# what do you need to get into showing



## anna428 (Feb 23, 2013)

I recently got my first horse and was wondering about what you need and how to get into showing
_Posted via Mobile Device_


----------



## faye (Oct 13, 2010)

what country are you in? showing drasticly changes depending on where u r in the world
_Posted via Mobile Device_


----------



## anna428 (Feb 23, 2013)

USA
_Posted via Mobile Device_


----------



## anna428 (Feb 23, 2013)

Michigan to be spasific
_Posted via Mobile Device_


----------



## amberly (Dec 16, 2012)

What style do you ride? sometimes that can make a difference.


----------



## DraftyAiresMum (Jun 1, 2011)

A horse, appropriate tack for the discipline you're showing in, preferably a trainer (or some idea of what you're doing), money and a way to get to the shows.
_Posted via Mobile Device_


----------



## anna428 (Feb 23, 2013)

amberly said:


> What style do you ride? sometimes that can make a difference.


 western
_Posted via Mobile Device_


----------



## BigGirlsRideWarmbloods (Mar 28, 2010)

Money.
_Posted via Mobile Device_


----------



## waresbear (Jun 18, 2011)

Technically all you need is entry fees, proper tack & attire, a horse and transporation to the show. In order to be competitive and not feel like a hick from the sticks, you should have an instructor to help you prepare for the classes you have entered.


----------



## DraftyAiresMum (Jun 1, 2011)

waresbear said:


> Technically all you need is entry fees, proper tack & attire, a horse and transporation to the show. In order to be competitive and not feel like a hick from the sticks, you should have an instructor to help you prepare for the classes you have entered.

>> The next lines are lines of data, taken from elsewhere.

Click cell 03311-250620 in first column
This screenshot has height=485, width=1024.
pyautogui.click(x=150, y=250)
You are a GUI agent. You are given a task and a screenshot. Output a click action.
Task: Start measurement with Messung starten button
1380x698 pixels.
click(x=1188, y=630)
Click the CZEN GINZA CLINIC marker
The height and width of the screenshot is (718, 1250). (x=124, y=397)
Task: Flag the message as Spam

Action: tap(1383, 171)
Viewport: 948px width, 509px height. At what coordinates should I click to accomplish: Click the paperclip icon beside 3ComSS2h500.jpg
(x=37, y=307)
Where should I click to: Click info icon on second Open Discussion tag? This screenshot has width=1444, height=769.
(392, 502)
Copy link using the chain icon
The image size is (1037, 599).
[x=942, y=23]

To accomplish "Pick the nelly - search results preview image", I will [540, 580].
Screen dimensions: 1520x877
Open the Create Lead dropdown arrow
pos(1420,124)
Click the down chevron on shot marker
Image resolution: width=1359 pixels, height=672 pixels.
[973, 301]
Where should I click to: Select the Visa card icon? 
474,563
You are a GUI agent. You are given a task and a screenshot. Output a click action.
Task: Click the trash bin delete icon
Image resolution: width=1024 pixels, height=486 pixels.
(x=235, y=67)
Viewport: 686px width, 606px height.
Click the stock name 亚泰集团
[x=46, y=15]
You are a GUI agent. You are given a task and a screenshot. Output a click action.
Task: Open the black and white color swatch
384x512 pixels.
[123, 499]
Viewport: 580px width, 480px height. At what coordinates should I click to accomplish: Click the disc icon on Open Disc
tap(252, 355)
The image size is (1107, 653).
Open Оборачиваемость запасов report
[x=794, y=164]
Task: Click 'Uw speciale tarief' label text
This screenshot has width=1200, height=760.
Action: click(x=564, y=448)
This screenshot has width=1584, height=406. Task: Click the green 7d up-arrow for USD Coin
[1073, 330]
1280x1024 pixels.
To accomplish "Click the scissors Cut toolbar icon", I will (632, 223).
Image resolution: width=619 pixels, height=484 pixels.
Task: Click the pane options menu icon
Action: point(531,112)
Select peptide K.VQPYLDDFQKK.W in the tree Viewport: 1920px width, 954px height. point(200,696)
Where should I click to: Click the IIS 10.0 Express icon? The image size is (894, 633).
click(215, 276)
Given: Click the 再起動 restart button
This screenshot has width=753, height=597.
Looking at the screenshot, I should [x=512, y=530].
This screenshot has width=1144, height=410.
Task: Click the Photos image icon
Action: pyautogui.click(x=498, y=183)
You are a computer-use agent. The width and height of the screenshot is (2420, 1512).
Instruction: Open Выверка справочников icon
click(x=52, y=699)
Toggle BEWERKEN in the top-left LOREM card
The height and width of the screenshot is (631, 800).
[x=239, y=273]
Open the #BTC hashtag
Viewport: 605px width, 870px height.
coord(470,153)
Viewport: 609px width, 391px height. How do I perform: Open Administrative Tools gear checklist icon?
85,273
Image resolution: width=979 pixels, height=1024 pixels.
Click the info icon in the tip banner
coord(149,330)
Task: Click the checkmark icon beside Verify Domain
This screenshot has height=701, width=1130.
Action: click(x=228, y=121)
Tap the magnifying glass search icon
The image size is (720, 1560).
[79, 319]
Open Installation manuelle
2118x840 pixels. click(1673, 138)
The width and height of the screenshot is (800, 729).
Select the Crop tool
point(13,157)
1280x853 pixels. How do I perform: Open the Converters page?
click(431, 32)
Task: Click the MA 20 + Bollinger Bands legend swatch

Yay! I'm gonna be a hick from the sticks! Lol. However, I have consolation that I won't be the only one. Lol
_Posted via Mobile Device_


----------



## farmpony84 (Apr 21, 2008)

a truck and a trailer to put the horse in, a parent to drive you to the show, someone to bake you brownies, and show fees!

seriously though... I would go and watch a local level show to get the feel of it before going to one...


----------



## BigGirlsRideWarmbloods (Mar 28, 2010)

Also depends on the type of show. Hick from the sticks is fine for schooling shows, gaming clubs and some 4-H shows but anything else and you will need actual show tack, show attire, membership fees, etc.

By show tack I mean tack that is permitted by the rules. Tom Thumbs, FatBaby Boots and black breeches are great for at home but will get you DQ in most recognized shows.
_Posted via Mobile Device_


----------